(DATA TO USE)

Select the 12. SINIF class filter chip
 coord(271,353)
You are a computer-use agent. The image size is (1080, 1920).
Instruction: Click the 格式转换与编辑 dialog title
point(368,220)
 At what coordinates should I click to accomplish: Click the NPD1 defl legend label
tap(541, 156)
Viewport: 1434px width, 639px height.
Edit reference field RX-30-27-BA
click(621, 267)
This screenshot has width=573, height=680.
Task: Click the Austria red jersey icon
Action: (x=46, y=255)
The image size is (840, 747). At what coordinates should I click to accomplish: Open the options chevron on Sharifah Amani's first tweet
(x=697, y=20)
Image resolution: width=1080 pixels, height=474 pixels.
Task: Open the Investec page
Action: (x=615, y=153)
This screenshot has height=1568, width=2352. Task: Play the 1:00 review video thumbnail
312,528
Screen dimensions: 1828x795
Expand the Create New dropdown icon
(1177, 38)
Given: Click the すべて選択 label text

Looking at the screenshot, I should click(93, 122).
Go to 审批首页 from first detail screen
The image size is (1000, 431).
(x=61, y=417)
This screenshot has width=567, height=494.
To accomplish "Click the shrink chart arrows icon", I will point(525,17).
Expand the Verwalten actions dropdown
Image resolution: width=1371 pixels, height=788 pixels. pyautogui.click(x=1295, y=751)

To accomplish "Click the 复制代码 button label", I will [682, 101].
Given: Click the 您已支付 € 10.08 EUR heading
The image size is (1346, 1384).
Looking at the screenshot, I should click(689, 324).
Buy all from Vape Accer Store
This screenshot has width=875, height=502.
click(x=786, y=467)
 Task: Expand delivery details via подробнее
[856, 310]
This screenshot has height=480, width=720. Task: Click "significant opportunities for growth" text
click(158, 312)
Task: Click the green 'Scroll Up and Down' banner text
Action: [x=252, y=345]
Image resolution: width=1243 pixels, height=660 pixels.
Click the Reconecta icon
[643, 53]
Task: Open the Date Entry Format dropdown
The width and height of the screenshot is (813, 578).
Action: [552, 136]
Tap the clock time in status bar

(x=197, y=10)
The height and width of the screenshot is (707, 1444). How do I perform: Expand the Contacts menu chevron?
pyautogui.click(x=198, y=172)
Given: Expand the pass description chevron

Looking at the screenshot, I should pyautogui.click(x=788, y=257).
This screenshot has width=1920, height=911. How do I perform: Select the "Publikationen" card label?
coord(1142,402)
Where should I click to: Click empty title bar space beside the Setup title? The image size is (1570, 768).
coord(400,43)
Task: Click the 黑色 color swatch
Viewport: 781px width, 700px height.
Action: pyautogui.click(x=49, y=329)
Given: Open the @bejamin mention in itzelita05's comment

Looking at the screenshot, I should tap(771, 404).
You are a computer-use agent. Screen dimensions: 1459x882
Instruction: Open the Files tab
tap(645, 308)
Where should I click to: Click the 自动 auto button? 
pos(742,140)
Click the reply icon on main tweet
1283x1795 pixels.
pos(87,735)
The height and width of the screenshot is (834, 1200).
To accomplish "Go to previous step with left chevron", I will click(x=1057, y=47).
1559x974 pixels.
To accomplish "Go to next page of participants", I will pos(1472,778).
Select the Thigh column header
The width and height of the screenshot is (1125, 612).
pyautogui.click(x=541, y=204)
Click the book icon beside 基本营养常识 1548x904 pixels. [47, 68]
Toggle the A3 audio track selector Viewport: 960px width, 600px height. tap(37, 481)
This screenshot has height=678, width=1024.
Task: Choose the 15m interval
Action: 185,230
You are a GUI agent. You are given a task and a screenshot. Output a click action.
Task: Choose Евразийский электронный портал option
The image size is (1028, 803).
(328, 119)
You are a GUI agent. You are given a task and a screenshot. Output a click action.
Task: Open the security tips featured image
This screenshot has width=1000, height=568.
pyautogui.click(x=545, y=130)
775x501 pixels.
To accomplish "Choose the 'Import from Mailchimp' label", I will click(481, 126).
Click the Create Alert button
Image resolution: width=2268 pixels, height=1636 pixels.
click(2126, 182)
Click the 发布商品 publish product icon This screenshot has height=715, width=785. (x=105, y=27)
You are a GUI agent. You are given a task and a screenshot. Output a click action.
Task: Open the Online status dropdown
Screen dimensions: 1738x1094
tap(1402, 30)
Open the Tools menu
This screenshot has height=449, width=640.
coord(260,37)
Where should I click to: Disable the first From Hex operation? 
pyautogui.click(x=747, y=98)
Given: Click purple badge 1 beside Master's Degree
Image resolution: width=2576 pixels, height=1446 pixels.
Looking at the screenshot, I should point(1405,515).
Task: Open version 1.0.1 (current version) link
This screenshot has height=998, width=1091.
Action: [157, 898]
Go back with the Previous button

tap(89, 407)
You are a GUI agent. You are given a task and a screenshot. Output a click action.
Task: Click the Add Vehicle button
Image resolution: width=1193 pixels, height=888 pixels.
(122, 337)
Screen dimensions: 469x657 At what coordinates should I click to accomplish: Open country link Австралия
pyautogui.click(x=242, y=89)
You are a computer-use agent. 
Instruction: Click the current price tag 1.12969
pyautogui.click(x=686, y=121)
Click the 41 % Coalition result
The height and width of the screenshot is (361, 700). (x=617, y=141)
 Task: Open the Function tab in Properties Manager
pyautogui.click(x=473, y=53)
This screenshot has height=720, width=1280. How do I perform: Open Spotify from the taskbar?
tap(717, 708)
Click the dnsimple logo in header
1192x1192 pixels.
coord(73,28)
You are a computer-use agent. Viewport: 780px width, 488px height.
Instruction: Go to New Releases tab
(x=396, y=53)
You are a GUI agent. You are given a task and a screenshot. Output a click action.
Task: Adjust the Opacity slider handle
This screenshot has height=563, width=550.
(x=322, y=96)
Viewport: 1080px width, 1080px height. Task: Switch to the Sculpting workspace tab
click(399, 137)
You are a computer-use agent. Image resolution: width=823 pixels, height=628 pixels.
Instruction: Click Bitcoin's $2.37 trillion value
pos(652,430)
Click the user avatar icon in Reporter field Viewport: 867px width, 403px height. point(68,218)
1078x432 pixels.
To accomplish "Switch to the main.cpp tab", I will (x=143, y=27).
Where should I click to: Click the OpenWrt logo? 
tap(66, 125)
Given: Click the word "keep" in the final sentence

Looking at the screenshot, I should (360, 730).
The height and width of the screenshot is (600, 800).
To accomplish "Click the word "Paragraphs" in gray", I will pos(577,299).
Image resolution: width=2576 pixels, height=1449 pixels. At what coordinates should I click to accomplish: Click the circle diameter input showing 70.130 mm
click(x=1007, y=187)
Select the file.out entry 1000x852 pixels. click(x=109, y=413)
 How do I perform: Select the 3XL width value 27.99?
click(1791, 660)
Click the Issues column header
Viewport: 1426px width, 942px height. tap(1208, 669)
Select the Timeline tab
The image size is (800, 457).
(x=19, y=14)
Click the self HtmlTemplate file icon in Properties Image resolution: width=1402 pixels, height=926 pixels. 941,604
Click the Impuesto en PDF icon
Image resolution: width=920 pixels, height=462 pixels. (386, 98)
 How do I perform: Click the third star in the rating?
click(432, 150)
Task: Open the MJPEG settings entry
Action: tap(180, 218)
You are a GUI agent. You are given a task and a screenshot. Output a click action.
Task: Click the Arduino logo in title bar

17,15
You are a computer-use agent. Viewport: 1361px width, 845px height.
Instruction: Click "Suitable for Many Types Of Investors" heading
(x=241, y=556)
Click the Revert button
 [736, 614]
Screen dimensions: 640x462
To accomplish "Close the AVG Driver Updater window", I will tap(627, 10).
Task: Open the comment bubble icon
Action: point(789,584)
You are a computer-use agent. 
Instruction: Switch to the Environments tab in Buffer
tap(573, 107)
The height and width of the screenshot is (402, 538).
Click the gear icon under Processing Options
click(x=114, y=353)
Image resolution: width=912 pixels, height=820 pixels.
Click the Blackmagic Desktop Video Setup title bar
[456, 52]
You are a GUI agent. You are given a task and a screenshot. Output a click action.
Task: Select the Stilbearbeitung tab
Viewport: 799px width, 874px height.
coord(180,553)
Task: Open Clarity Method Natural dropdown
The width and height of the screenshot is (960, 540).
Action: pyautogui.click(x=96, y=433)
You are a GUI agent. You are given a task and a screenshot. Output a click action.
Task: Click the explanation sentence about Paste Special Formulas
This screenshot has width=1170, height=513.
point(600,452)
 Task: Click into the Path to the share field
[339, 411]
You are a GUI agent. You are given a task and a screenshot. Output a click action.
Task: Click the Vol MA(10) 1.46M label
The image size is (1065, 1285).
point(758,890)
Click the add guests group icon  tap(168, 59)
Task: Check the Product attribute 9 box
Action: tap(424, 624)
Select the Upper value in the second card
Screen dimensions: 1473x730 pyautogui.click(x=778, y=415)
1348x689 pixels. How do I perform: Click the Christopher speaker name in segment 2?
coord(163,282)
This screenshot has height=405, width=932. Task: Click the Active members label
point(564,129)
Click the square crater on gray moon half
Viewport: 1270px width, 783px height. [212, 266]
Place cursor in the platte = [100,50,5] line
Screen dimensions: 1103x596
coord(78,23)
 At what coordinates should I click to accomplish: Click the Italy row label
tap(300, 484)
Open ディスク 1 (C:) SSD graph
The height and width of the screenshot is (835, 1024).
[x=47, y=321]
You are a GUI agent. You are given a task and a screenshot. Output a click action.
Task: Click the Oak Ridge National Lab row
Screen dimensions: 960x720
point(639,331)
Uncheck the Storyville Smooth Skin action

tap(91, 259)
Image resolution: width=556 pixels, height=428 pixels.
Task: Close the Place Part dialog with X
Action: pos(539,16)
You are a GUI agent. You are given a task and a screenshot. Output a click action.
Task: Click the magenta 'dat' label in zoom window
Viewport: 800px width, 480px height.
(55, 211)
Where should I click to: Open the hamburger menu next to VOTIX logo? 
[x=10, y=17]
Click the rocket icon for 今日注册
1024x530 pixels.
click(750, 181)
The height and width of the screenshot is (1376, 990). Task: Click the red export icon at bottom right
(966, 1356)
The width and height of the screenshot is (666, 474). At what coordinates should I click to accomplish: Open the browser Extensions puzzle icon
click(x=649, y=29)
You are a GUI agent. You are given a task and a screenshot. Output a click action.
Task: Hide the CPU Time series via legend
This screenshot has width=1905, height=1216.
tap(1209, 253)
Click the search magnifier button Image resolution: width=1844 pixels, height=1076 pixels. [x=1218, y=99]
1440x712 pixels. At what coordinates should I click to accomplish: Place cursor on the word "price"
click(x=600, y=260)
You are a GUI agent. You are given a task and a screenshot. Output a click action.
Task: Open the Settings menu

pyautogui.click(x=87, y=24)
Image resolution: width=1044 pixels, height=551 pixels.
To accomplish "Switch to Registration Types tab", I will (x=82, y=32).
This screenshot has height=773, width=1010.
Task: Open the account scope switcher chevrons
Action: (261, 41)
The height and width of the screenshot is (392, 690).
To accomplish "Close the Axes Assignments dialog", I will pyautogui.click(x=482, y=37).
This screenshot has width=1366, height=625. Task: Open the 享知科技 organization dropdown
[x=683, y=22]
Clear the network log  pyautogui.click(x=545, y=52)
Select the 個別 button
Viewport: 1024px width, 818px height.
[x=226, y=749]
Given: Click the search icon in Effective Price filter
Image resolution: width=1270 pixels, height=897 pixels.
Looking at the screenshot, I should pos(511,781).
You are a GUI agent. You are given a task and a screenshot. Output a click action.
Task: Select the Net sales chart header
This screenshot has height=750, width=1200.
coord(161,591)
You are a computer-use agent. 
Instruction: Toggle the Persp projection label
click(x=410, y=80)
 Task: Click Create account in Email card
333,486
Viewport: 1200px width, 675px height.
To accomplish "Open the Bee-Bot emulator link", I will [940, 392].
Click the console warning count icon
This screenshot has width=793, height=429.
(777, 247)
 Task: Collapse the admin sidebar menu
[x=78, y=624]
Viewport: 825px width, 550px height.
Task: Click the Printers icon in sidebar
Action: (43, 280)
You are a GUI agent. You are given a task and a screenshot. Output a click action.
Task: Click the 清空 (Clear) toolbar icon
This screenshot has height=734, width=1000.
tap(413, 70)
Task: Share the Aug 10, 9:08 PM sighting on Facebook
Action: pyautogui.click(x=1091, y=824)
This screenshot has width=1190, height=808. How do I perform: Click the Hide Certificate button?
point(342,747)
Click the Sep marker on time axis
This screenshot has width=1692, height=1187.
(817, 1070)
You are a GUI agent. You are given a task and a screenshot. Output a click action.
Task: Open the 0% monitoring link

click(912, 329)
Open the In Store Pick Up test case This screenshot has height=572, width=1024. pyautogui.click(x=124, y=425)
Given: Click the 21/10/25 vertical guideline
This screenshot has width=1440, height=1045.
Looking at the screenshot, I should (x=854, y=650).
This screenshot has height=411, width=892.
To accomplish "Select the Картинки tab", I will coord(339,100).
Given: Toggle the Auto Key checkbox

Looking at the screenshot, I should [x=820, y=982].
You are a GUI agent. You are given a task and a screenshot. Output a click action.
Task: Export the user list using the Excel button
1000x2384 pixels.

(End DATA TO USE)

Where the listing above has a line with "Task: Open the security tips featured image", start there, and output every line exactly through the line with "775x501 pixels.", which is also included.

* _ANSWER BOX_
Task: Open the security tips featured image
This screenshot has width=1000, height=568.
pyautogui.click(x=545, y=130)
775x501 pixels.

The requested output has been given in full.